Der Rechtsausschuss des Europäischen Parlaments hat eine Urheberrechtsreform beschlossen. Bilder, Videos und Musiktitel sollen mit Filtern geschützt, der unrechtmäßige Upload verhindert werden. Dieser Beschluss werde heftig kritisiert, erklärte IT-Experte Peter Welchering im Dlf. Ein Kritikpunkt: die Leistung der Filter.

Peter Welchering im Gespräch mit Christiane Knoll |
    Pfeile zeigen in Neon-Wolken / Arrows show in Neon Clouds
    Die EU will künftig unrechtmäßige Uploads durch Filter verhindern (imago / Aeriform)
    Peter Welchering Befürchtet wird, dass mit solchen Uploadfiltern Beiträge zensiert werden.
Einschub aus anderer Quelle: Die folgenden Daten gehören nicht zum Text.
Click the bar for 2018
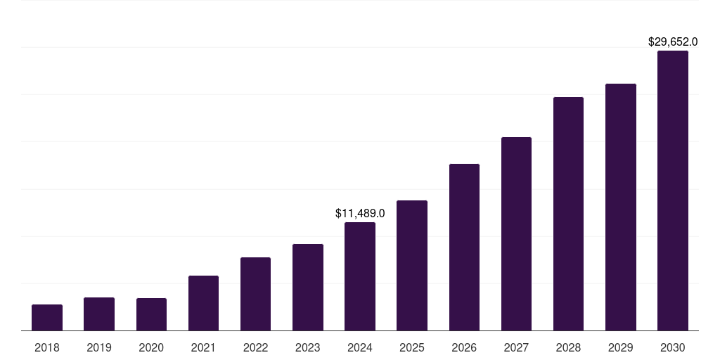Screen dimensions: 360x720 [x=47, y=317]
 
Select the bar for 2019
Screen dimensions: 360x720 [x=99, y=314]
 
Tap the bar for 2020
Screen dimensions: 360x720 [x=151, y=314]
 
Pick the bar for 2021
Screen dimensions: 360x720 [x=203, y=303]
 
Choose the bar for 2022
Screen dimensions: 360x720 [x=255, y=294]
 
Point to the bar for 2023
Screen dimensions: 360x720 [x=308, y=287]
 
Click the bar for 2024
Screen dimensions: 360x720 [x=360, y=276]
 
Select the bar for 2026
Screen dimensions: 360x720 [x=464, y=247]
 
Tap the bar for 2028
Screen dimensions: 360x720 [x=568, y=214]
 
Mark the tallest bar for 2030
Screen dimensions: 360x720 [x=673, y=191]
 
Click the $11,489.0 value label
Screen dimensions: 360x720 [x=360, y=213]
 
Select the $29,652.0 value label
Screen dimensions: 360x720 [x=673, y=42]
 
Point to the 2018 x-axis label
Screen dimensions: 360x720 [x=47, y=347]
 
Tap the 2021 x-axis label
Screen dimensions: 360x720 [x=203, y=347]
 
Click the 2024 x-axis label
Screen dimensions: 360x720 [x=360, y=347]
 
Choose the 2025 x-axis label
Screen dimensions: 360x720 [x=412, y=347]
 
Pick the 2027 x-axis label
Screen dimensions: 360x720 [x=516, y=347]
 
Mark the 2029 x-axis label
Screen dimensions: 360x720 [x=620, y=347]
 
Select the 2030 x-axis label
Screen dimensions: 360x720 [x=673, y=347]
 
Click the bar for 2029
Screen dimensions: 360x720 [x=620, y=207]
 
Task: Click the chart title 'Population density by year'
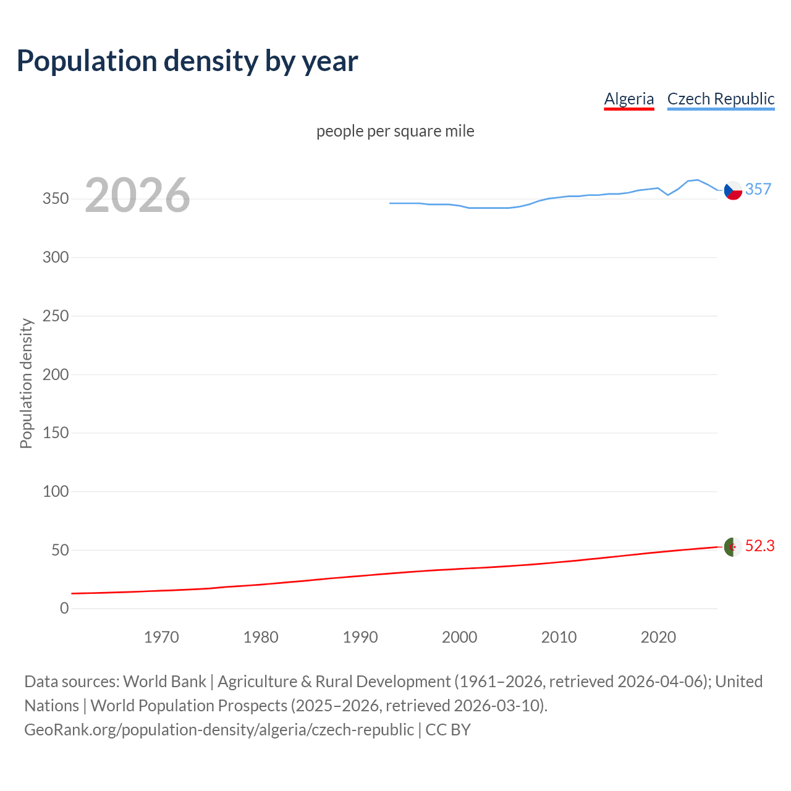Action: (187, 61)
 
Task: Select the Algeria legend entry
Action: (628, 99)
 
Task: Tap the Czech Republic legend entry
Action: (721, 99)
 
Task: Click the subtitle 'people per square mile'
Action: (395, 132)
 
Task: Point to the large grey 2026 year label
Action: (137, 196)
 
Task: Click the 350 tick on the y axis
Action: (56, 199)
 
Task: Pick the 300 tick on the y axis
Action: (56, 258)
Denn jeder Beitrag, der auf ein Portal oder eine Online-Plattform hochgeladen wird, wird von dieser Filtersoftware gescannt und dann entweder abgewiesen oder hochgeladen. Gescannt werden sollen die Beiträge jetzt nach dem Wunsch der EU-Parlamentarier auf Urheberrechtsverletzungen. Aber die Mitglieder des Rechtsausschusses haben überhaupt nicht analysiert, ob Uploadfilter Urheberrechtsverletzungen eigentlich feststellen können oder nicht. Sie haben sich nicht angeschaut, wie Uploadfilter arbeiten und welche verschiedenen Arten von Filtern es gibt. Mit anderen Worten: Was da im Rechtsausschuss des Europäischen Parlaments beschlossen wurde, ist handwerklich schlecht gemacht, weil nicht geklärt wurde, wie diese Filterung technisch funktionieren soll.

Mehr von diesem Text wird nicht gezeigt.